Data extract >>
⟨

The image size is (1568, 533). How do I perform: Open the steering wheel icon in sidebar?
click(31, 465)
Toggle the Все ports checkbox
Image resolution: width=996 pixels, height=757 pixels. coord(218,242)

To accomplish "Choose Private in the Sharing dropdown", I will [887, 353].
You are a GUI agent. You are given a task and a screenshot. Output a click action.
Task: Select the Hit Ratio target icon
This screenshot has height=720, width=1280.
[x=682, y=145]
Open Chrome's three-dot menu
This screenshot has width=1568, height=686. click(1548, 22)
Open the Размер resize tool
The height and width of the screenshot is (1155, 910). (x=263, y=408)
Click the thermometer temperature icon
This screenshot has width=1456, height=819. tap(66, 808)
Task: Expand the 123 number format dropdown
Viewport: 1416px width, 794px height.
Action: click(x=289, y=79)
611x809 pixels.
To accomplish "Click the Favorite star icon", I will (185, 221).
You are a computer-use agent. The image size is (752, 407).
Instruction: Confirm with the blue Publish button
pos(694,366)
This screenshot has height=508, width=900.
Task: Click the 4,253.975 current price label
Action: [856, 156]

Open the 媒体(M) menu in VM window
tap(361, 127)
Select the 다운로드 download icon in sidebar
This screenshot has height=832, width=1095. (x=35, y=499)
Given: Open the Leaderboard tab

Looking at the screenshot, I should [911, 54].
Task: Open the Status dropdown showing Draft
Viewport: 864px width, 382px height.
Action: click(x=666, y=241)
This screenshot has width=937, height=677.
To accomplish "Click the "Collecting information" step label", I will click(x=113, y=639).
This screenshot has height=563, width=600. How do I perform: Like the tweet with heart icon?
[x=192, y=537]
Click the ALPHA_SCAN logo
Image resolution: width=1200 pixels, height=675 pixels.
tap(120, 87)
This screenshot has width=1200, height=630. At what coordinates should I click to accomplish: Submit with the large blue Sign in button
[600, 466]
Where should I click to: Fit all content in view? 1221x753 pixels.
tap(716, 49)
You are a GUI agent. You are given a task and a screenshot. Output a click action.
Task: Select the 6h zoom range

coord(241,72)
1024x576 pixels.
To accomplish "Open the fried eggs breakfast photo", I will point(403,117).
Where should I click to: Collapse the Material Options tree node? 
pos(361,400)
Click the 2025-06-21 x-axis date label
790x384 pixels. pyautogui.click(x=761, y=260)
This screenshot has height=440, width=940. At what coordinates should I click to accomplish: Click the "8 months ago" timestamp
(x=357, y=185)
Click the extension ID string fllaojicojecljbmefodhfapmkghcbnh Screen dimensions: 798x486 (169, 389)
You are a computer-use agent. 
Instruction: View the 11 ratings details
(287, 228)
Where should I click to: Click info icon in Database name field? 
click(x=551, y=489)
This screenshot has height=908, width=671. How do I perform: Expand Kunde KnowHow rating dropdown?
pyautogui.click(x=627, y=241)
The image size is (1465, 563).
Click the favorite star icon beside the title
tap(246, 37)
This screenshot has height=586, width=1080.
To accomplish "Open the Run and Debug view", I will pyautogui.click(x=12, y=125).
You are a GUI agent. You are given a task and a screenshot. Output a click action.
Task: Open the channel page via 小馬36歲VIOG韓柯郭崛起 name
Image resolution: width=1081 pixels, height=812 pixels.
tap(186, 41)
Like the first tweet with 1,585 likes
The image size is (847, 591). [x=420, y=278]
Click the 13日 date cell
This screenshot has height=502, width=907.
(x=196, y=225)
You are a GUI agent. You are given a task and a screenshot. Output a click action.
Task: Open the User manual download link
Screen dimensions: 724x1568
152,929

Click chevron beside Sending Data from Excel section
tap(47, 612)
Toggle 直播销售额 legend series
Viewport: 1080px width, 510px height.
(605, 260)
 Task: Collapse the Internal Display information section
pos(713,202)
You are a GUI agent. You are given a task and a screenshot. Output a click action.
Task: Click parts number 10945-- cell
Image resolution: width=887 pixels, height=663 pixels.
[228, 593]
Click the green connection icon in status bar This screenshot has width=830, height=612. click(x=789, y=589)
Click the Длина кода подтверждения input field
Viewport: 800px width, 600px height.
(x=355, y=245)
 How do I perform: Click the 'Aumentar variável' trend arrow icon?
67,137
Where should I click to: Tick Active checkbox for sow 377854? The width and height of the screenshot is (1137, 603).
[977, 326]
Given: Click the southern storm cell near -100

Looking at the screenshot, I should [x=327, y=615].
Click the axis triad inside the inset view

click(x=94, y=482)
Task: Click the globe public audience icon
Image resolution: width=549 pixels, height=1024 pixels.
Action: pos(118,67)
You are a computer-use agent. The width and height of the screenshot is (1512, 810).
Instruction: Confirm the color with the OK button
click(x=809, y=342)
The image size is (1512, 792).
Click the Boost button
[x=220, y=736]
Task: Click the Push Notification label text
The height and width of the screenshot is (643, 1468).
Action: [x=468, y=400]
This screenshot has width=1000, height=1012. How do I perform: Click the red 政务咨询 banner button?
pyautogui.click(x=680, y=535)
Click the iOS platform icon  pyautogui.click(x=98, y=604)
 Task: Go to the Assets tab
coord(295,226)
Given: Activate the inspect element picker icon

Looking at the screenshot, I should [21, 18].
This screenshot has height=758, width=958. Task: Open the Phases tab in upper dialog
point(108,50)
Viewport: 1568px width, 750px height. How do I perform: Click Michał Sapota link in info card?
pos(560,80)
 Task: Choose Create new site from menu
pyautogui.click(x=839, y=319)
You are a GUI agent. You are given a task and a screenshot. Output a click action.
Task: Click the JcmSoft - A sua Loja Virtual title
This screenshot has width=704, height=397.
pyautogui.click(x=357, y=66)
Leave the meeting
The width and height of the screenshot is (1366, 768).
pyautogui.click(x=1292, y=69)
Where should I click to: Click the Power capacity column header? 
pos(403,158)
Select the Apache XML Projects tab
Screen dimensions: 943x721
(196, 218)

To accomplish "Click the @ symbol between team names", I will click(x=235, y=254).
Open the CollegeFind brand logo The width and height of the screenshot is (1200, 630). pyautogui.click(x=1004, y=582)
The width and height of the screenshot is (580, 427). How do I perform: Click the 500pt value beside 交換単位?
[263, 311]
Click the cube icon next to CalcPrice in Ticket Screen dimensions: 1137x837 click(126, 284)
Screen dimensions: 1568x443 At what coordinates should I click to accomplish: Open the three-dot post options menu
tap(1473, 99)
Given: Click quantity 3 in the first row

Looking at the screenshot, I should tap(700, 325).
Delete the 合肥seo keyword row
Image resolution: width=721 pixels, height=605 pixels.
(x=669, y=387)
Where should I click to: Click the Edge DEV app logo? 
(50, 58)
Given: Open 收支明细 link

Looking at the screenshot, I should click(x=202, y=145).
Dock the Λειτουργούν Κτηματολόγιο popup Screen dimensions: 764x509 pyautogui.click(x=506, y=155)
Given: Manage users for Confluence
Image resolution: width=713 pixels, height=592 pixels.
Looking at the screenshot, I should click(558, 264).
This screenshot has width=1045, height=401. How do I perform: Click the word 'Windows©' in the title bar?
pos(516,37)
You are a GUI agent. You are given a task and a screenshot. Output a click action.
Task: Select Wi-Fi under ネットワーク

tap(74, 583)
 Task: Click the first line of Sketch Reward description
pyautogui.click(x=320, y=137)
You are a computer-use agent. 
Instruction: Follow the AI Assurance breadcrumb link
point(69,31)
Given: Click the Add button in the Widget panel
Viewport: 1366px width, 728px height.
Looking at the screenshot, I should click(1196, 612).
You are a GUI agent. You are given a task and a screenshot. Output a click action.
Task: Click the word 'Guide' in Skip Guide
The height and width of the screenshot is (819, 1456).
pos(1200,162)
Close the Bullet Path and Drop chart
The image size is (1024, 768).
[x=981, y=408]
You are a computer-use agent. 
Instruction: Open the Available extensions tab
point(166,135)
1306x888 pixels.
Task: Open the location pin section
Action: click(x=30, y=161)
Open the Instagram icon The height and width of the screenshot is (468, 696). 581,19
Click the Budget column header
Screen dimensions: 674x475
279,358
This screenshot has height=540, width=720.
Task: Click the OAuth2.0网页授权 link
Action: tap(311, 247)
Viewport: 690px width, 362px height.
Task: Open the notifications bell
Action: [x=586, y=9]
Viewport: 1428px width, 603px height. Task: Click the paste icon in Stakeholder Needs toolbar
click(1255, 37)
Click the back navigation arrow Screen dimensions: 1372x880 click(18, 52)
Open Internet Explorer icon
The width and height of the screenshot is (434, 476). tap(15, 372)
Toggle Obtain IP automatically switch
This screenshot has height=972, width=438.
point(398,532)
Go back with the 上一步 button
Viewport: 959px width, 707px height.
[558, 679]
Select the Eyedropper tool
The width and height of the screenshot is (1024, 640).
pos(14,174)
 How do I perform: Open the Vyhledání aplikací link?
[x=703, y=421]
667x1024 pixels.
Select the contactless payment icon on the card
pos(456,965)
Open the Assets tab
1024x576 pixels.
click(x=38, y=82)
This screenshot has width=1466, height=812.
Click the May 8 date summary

⟩

Your goal >> Out of the listing above, reproduce exactly the lines from the one with "Where should I click to: Click info" up to and including the one with "The image size is (1465, 563).".

Solution >>
Where should I click to: Click info icon in Database name field? 
click(x=551, y=489)
This screenshot has height=908, width=671. How do I perform: Expand Kunde KnowHow rating dropdown?
pyautogui.click(x=627, y=241)
The image size is (1465, 563).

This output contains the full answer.